以上の指摘は、学会でも議論されていい内容であると感じた。これからの大学入試の改革の審議会のメンバーの一人が、「センター試験を変えなければならない大きな理由は、今の学生の学力が下がっていて、講義ノートも取れない学生が多くなったからだ」とテレビで話していたが、この認識と上記のセンター試験の問題を出した教員の認識の乖離は甚だしい。この認識の違いについて、いろいろな大学教員の意見を聞いてみたい。

原民喜のこと(その2)

今日(21日)の朝日新聞の『天声人語』は、センター試験に出た原民喜の文章について取り上げていた。

「受験生は眼光紙背に徹するように読み、作者の「言いたいこと」を熟慮せねばならない」「普段の読書とは段違いの集中力で臨むのが入試である。美しい文章、深みのある文章に出会った時の印象もそれだけ強くなる」「描かれたのは一人の青年だが、背後にある無数の青年の命について考えさせられる」という指摘に共感する。

入学試験の文章 :普段の読書とは段違いの集中力で臨むのが入試である。美しい文章、深みのある文章に出会った時の印象もそれだけ強くなる▼そんな経験はもちろん受験生でなくても味わえる。
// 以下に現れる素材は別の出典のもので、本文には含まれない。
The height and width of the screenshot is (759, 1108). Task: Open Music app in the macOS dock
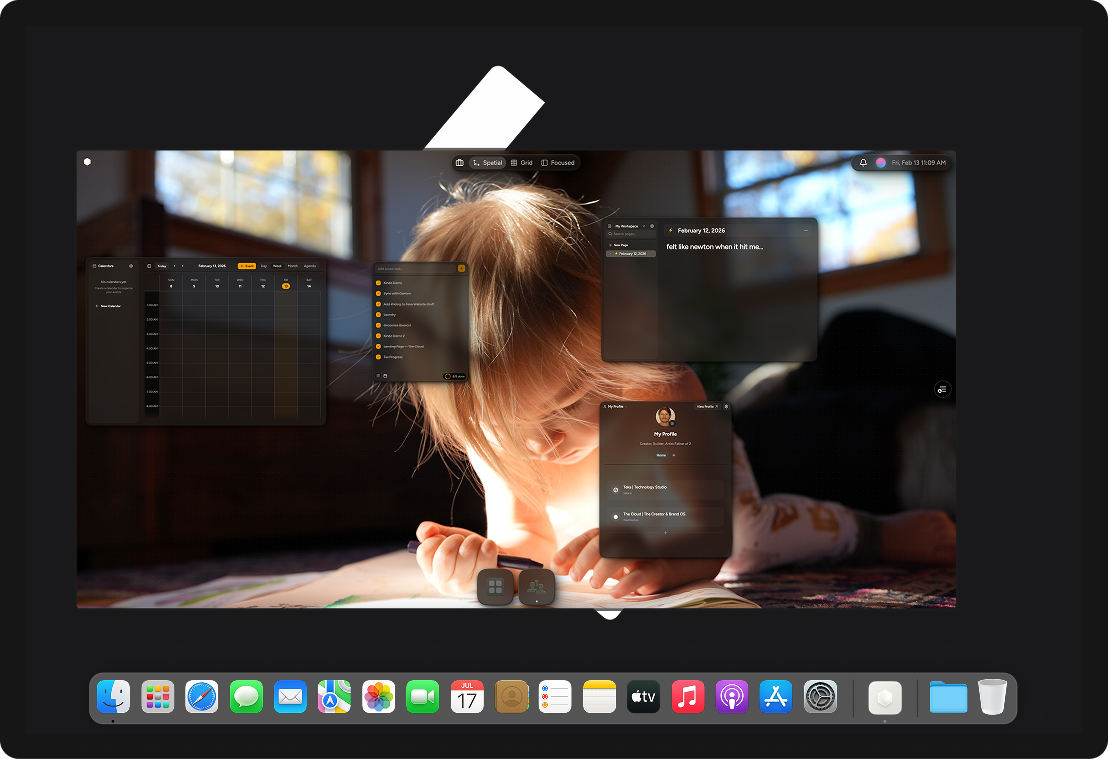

お手元におとといの朝刊があれば、センター試験の国語にある原民喜(たみき)の「翳(かげ)」をぜひお読みいただきたい。のんびりした日常が、日中戦争でじわじわと変わっていく様子がそこにある▼作者の家に出入りしていた魚屋の青年は人なつっこく、周りに愛されていた。そんな彼が軍服を着て満州に渡り死に至る病を得てしまう。「善良なだけに過重な仕事を押しつけられ」たのではないかと作者は思いを巡らせる。描かれたのは一人の青年だが、背後にある無数の青年の命について考えさせられる。(朝日新聞 2020年1月21日朝刊「天声人語」より1部転載)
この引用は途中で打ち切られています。